The narrator and Gunnar are similar in the sense that they both want to fit in (at least in the beginning). The narrator wants to be like Bledsoe, and wishes to become successful in his society, just like Gunnar wants to fit in after realizing how different he is from the other residents of Hillside. They differ because the narrator wants to fit into white society, whereas Gunnar wants to get away from the image of being a white black boy. I think we pretty much covered in class that this is one of the reasons why the n-word has different effects on the two, though they have similar goals.

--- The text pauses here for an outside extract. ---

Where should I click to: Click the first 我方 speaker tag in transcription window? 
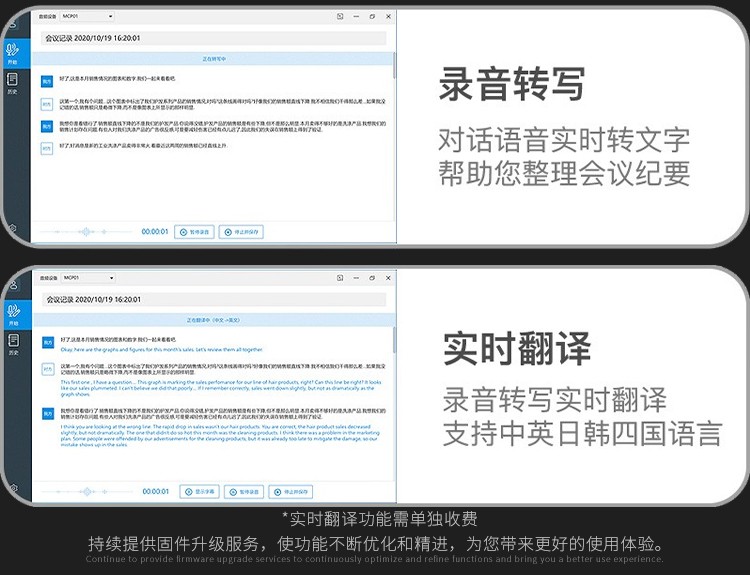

On a somewhat different note, this Gunnar, who is elated at being called the n-word, is so different from the Gunnar who purposefully misses free throws and doesn't want to do things just because others want him to. This train of thought doesn't really have a point, but I just found it interesting that after Scoby gives Gunnar this confidence boost, he completely transforms and becomes the person we are reading about now. So trying to be someone he wasn't ended up making him the person he really is? Or something like that.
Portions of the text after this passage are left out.